= Required work =
Count every line below that holds the word "each", and give the number with no other words.

= Record set =
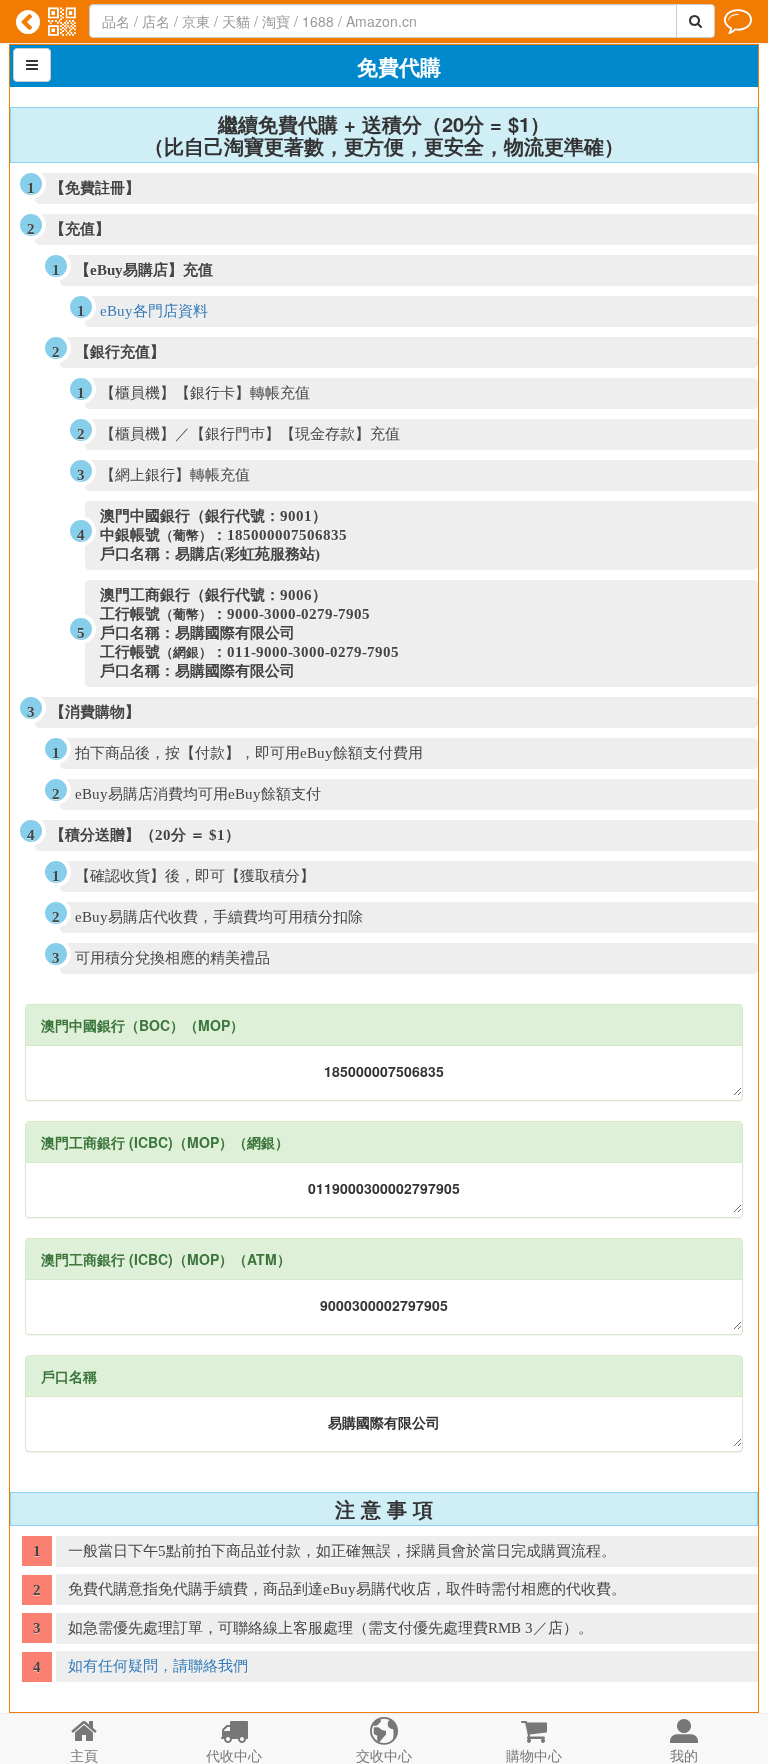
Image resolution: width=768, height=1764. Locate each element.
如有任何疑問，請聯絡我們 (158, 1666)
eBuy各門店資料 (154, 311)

* * *

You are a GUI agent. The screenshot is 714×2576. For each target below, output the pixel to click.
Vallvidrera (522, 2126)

= Response box =
2